Il 2002 si specchia nel 2001. L'anno scorso è iniziato bene ed è finito male, quest'anno succederà il contrario. Per la moda è così e anche i calzaturifici si leccano le ferite del dopo 11 settembre, resistono con un ricorso intenso alla cassa integrazione e si preparano a cavalcare il primo accenno di ripresa. I segnali sono attesi a partire da oggi, primo giorno di Micam, la fiera che in quest'edizione porta a Fiera Milano 1.203 espositori, circa 80 in più dell'anno scorso, con oltre duemila collezioni per il prossimo autunno-inverno.
Tutto è legato ai mercati stranieri. I produttori calzaturieri realizzano all'estero oltre quattro quinti del fatturato. Il preconsuntivo 2001 indica un giro d'affari di 8.455 milioni di euro, grazie a un aumento del 2,2% rispetto al 2000: un incremento circoscritto al valore, perché le quantità si sono fermate a 383 milioni di paia, sette in meno dell'anno prima. Anno dopo anno, aumenta il prezzo medio del prodotto italiano, indice di qualità, design e servizio al cliente, armi affilate per contrastare la concorrenza asiatica. Tra gennaio e novembre, le vendite all'estero hanno registrato un balzo del 10,4% in valore, sfiorando i 6,8 miliardi di euro: ma le quantità sono diminuite (-1,7%), portando il prezzo medio industriale a 20,5 euro, il doppio di dieci anni fa.

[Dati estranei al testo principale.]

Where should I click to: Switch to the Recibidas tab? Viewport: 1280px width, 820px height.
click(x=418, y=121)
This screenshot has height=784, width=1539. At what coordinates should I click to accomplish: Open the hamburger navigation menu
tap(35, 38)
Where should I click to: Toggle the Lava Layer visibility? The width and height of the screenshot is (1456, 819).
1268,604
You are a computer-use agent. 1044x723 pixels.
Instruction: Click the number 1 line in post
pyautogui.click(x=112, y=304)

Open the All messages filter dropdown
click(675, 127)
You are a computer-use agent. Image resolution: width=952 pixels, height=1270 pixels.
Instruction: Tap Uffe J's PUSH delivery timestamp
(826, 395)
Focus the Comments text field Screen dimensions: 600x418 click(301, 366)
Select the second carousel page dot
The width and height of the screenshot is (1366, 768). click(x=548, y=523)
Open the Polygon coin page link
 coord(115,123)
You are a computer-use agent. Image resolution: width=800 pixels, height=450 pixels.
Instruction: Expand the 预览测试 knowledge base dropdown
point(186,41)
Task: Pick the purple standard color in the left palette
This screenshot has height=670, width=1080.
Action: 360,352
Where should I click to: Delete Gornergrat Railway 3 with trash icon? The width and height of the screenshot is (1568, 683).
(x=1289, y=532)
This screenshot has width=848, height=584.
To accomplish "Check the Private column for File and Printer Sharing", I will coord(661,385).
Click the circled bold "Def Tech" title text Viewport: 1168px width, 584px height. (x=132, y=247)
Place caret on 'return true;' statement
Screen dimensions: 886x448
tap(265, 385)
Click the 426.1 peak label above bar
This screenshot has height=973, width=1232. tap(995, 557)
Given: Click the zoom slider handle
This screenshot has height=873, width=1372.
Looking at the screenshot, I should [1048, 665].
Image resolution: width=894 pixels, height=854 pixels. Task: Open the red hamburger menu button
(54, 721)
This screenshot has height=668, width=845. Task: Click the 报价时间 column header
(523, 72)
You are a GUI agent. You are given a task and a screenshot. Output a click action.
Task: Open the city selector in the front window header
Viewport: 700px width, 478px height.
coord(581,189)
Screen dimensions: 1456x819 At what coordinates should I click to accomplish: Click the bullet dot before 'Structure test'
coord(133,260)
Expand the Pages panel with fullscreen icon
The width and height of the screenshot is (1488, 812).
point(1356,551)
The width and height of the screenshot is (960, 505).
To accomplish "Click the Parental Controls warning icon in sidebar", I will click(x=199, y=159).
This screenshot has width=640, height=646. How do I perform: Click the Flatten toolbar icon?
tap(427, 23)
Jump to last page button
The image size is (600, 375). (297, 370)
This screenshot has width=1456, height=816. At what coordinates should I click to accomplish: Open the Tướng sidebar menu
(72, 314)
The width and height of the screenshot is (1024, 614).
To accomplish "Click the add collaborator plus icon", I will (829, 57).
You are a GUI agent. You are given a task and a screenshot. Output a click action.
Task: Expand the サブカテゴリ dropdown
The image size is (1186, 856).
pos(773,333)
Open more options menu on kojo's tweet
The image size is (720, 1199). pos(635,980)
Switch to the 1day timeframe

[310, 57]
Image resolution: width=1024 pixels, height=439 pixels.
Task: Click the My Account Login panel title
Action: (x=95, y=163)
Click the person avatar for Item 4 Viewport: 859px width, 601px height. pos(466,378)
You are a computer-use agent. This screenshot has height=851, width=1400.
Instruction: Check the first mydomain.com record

L'unica nota stonata è sul mercato interno. Nei primi dieci mesi dell'anno, AcNielsen-Sita stima consumi per 4.220 milioni di euro. L'aumento è lieve ma è andato interamente a beneficio degli importatori, che hanno tolto nuovi spazi agli italiani. Nei primi undici mesi sono stati importati quasi 190 milioni di paia di scarpe, per un valore di 1.946 milioni di euro: a parte la Romania, succursale produttiva dell'Italia, si tratta quasi esclusivamente di prodotti di aziende concorrenti.